John, thank you very much for some great ideas. I don't think we'd be able to implement your first suggestion just due to the amount of data we'd have to buffer, but I think the last two might be possibilities.
> Do your backfills using batch ingestion instead of streaming.
Would I be correct in assuming that a large number of hourly segments created during batch ingestion would not have the same performance impact as what I saw during realtime ingestion?
Our initial data flows through a few microservices for characterization and enrichment before ending up in Druid. I think the easiest way to accomplish the refeeds as batch ingestion might be to insert a final microservice that would filter these older messages out of the Kafka topic feeding our realtime Druid ingestion task and write those out to disk to be batch ingested. Our refeeds go through that whole processing flow, so it wouldn't be easy to distinguish the refeeds from the more realtime data other than by date. This idea seems the most promising and I'll continue thinking on that.
> Choose a larger segment granularity for the initial ingestion so there are fewer intervals overall to deal with.
We are currently using concurrent append and replace to prevent conflicts with ingestion and compaction. While we ignore the past 7 days in our autocompaction configs, because our data is only quasi-realtime, we still see data outside that window sometimes and we were getting a lot of failed compaction tasks. So, concurrent append and replace has been great for fixing that issue. Under the "Known Limitations" section for the concurrent append and replace documentation, it explicitly discusses not mixing segment granularity and especially not compacting data into a more granular setting, which is what I think we'd probably want if we do the initial ingestion as DAY and compact to HOUR granularity.

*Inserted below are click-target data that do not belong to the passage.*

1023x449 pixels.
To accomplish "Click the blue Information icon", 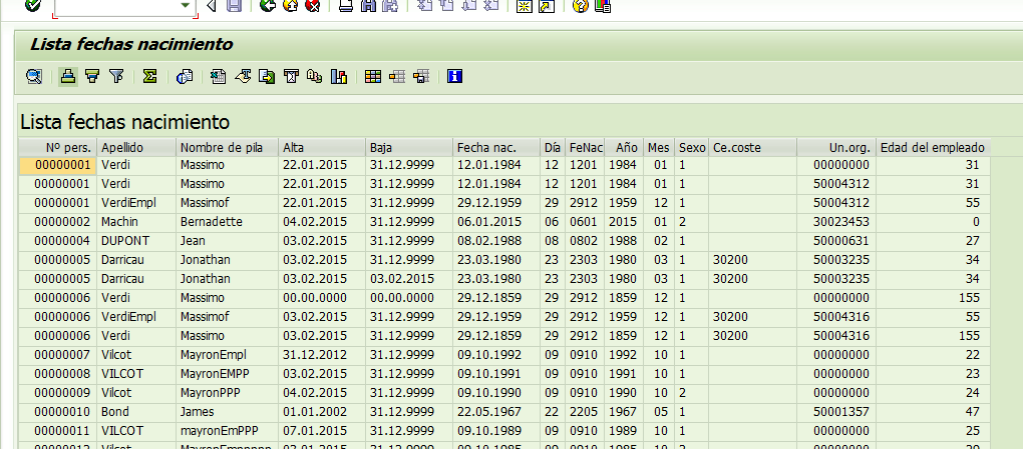I will click(x=454, y=76).
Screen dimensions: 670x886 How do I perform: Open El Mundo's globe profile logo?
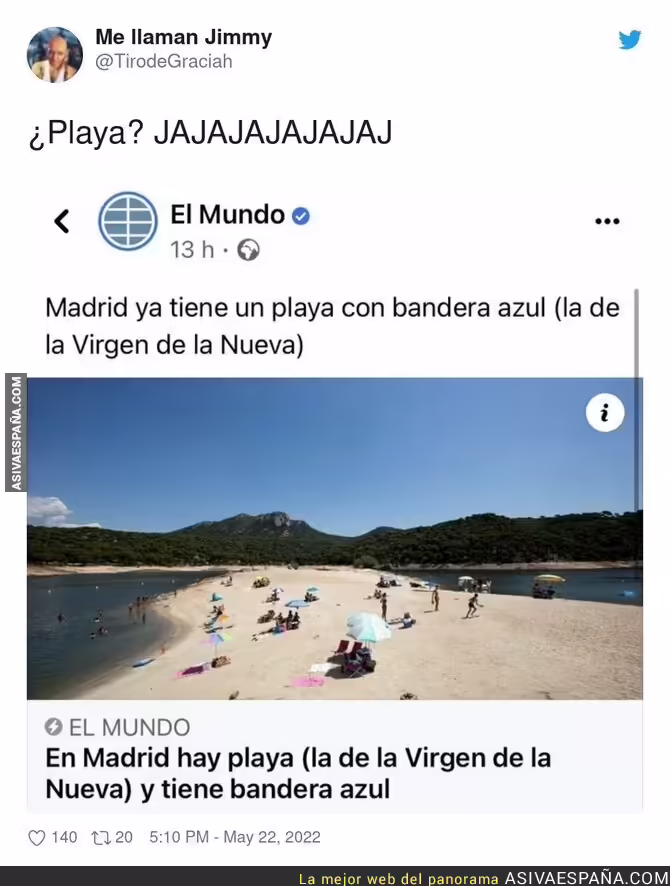(128, 221)
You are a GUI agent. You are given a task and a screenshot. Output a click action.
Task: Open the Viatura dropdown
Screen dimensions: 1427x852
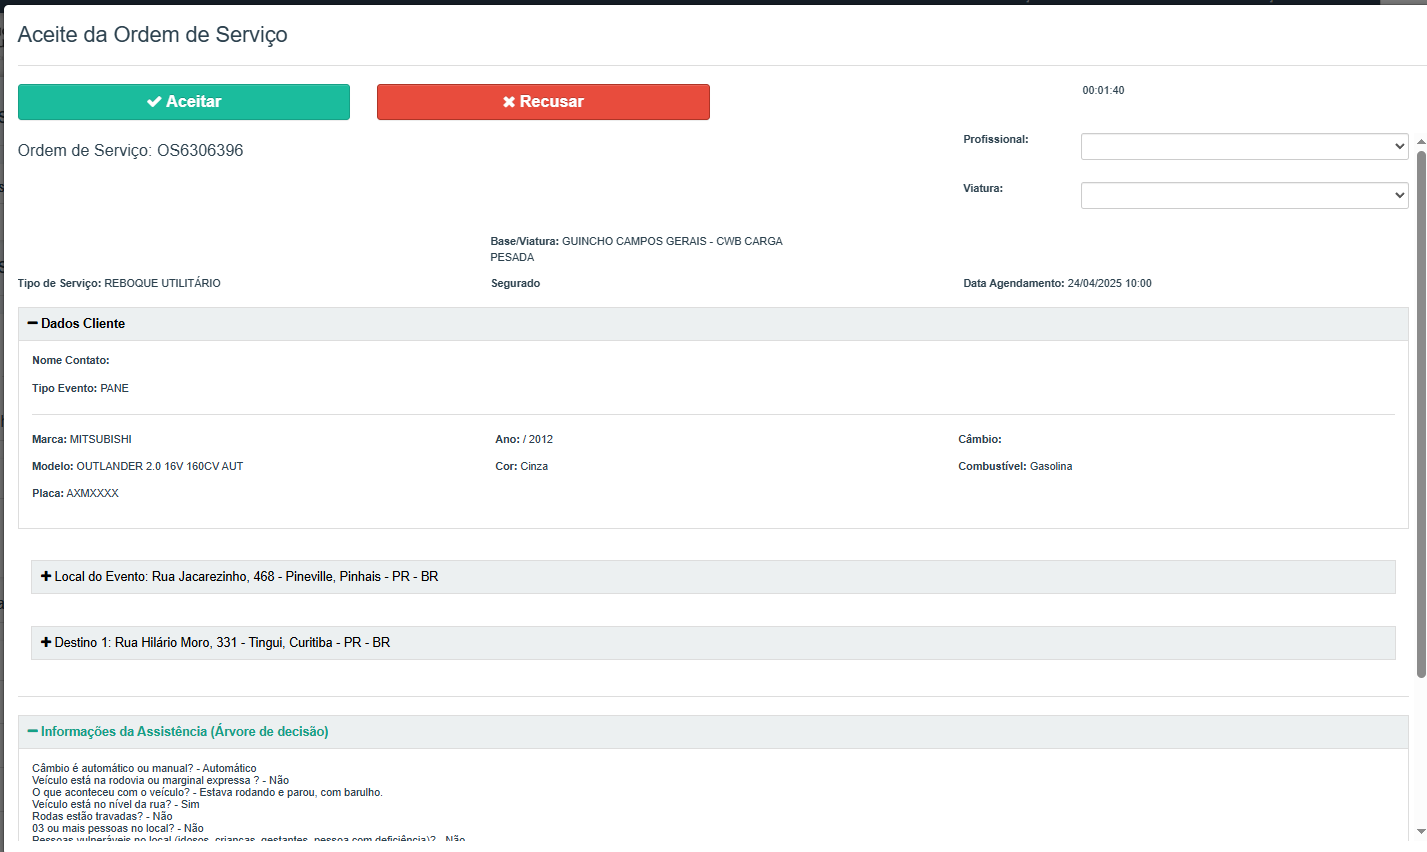pos(1244,195)
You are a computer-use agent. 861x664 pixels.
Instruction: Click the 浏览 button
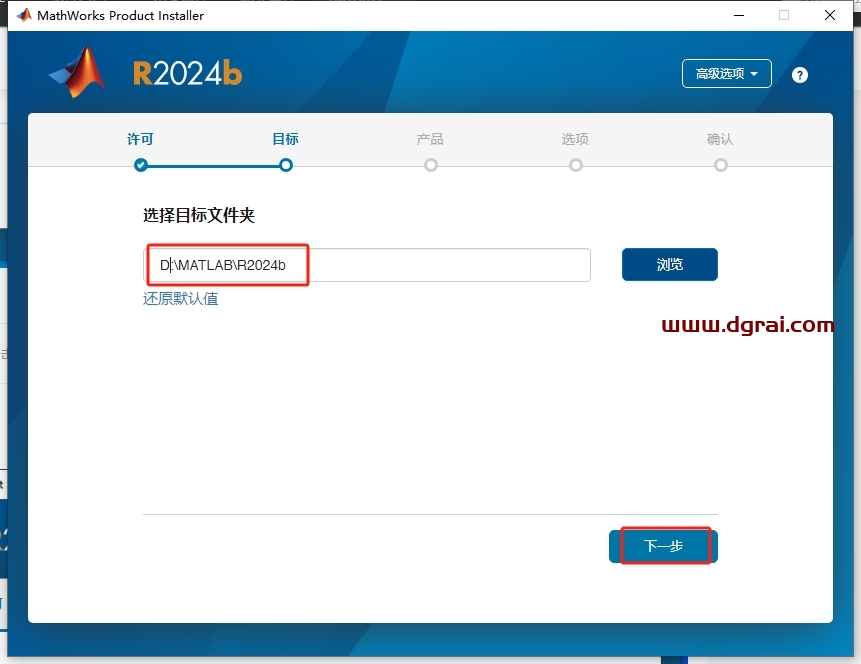(x=669, y=264)
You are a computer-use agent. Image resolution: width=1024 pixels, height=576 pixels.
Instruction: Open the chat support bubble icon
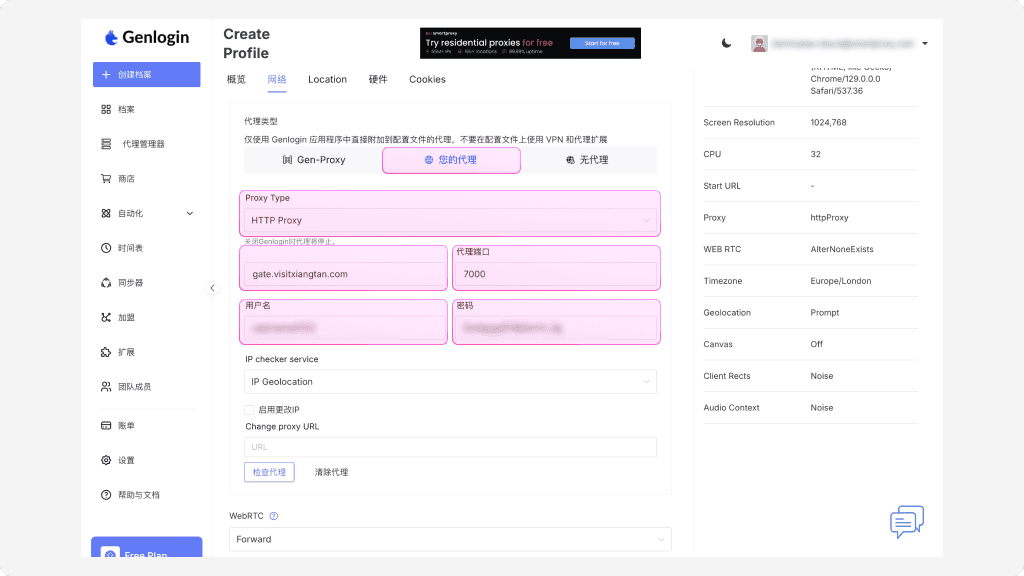pos(906,522)
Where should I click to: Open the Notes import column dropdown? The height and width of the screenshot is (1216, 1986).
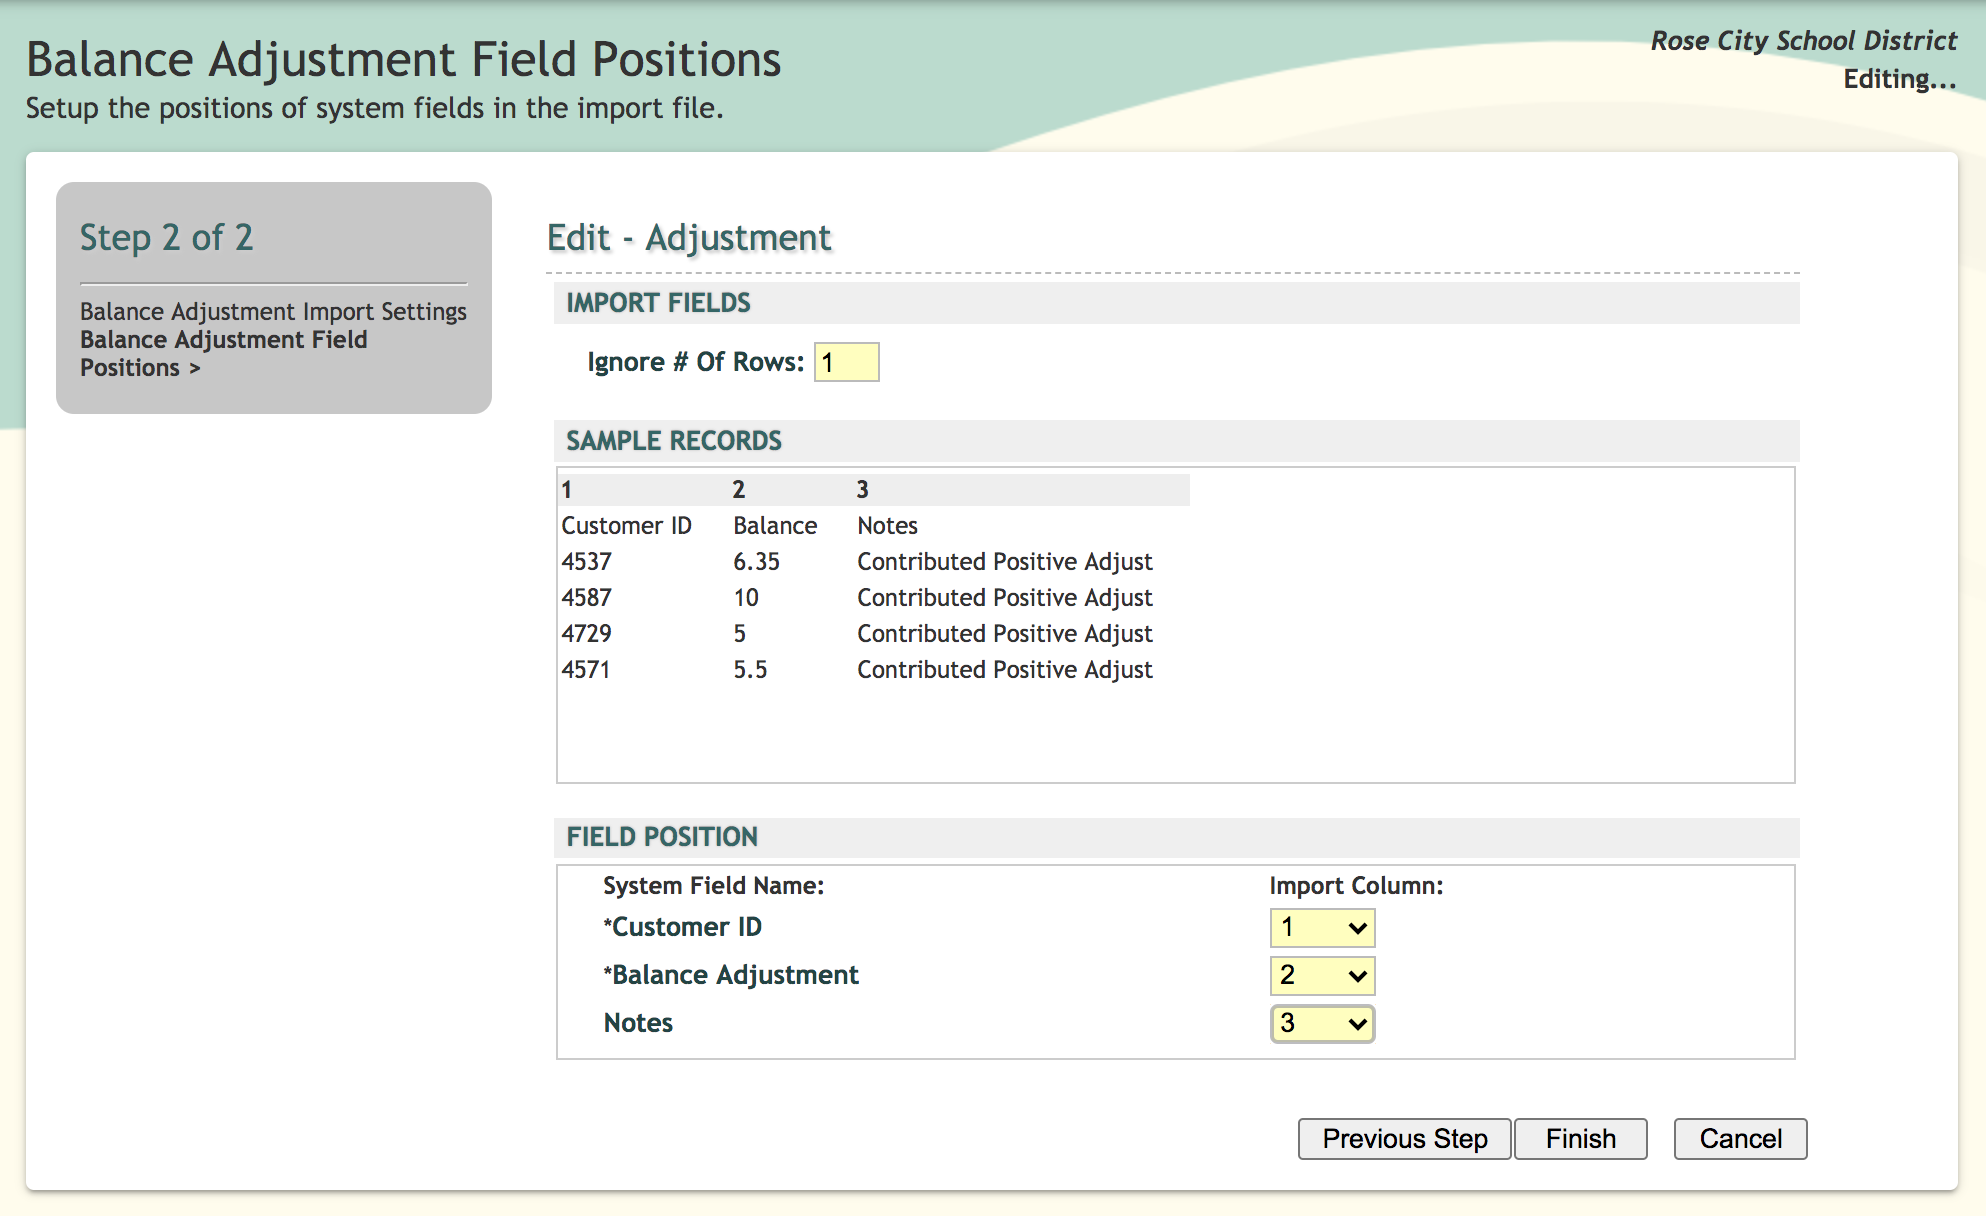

Honestly, I'm not sure we actually need the HOUR granularity we currently have. Our segment sizes are pretty much hitting the 5 million mark the documentation suggests at HOUR granularity, so we don't need a coarser granularity to hit that. However, most of our time queries seem to be across a period of days, not really needing the HOUR granularity. Need to talk to the user base more to see if we can get away with DAY granularity instead.
~Dan